Organisers of the Kochi-Muziris Biennale, the flagship art gathering in India founded and organised by some of country’s leading contemporary artists, struggled through India’s “demonetisation” crisis to make poetry and performance the beating heart of the exhibition, which opened this week (until 29 March 2017). Organised this year by the artist-curator Sudarshan Shetty, whose work has been shown in the Tate and the Guggenheim, the biennial includes an increased number of international artists among nearly 100 on show.
But India’s “demonetisation” in November in which significant rupee notes were suddenly withdrawn from circulation by the government with limited replacements made the experience more challenging for visitors, artists and organisers who said they were struggling to pay workers. Bureaucratic issues also resurfaced, exasperating several visiting artists on the eve of opening.
The biennial received a boost when at the official opening the government of the southern state of Kerala promised $1.1m funding and support for a permanent venue to cement its place as the Venice Biennale of South Asia. Chief Minister Pinarayi Vijayan, who is the leader of the Left Democratic Front government and long-time secretary of the Indian Communist Party in the state, said the biennial matched Kochi’s multi-layered history of settlement by Arabs, Chinese, Jews, Portuguese, Dutch, English and different migrant communities from India. “That is why Kochi is the perfect space for organising an international biennale,” he said.
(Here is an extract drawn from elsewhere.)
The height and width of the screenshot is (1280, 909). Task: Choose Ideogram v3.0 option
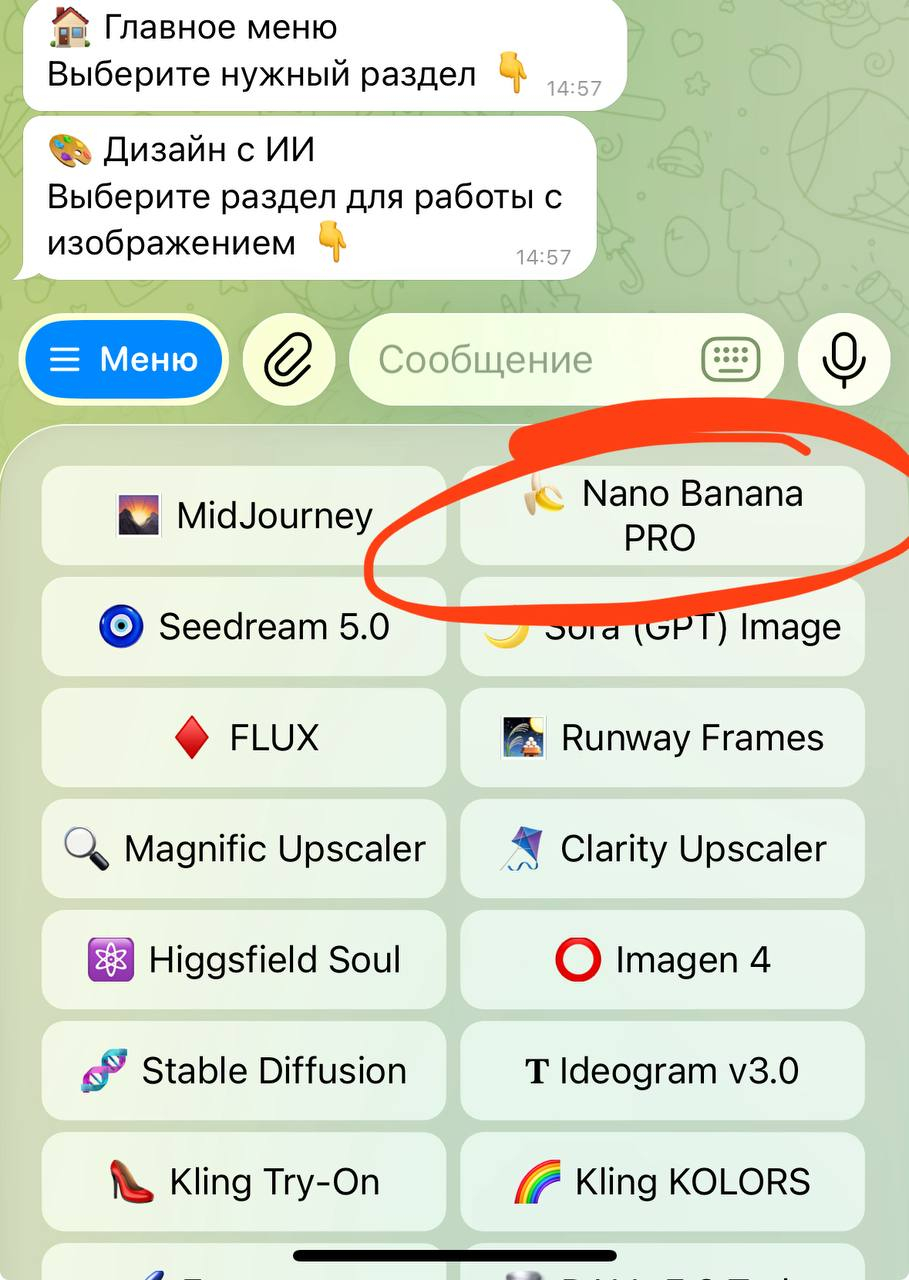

Vijayan announced 75m rupees in funding for the biennial, the highest sum a state government in India had given an arts event. His government would support a permanent venue for the “mega-prestigious” event that had been the key to the success of the Venice Biennale, he said.
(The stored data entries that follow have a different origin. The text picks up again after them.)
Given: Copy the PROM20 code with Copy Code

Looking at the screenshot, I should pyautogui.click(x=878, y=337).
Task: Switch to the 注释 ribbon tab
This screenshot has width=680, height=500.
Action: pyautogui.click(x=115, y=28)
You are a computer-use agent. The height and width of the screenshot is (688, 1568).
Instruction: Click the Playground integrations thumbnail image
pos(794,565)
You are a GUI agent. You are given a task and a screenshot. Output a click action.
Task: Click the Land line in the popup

Impressive works on show in the historic port city of Kochi, famous for its rivers and backwaters, include an ankle-deep lake created by the Chilean artist Raul Zurita that visitors could walk through, titled the Sea of Pain, made in memory of Galip Kurdi. He is the brother of Alan Kurdi, the Syrian boy whose body was washed ashore on a Turkish beach; Galip and his mother were also drowned at sea.
Yardena Kurulkar, an Indian artist, is showing Kenosis, the piece which led to her becoming the first international artist to win the Blake Prize in Australia this year, for which she made a 3-D print of her own heart in terracotta and then photographed it dissolving in water. A powerful new work, Taphephobia, features white porcelain nails spilling out of a bureau, in an essay on life and death.
Performance highlights include Rehearsing the Witness by Zuleikha Chaudhari, formerly a leading theatre director, which explores a famous 1930s court case about a man who claimed to be the long-lost princely heir to a Bangladesh estate. Chaudhari says that Demonetisation “happened while I was here and I was literally left with no money. For everybody it's frustrating.”
The leading Indian contemporary artist Subodh Gupta said of the biennial: “It’s like Venice. It’s the world’s history, the water front, the history of the town. It’s not exhibited in a white cube space. You get artists exhibiting in houses. It’s like a romance with art.”
Sudarshan Shetty hopes that attendance may be close to 500,000 people. “Every rickshaw person you meet has a favourite work in each biennale,” he said. “I can’t imagine the same level of participation in Delhi or Mumbai or any other big city in India.”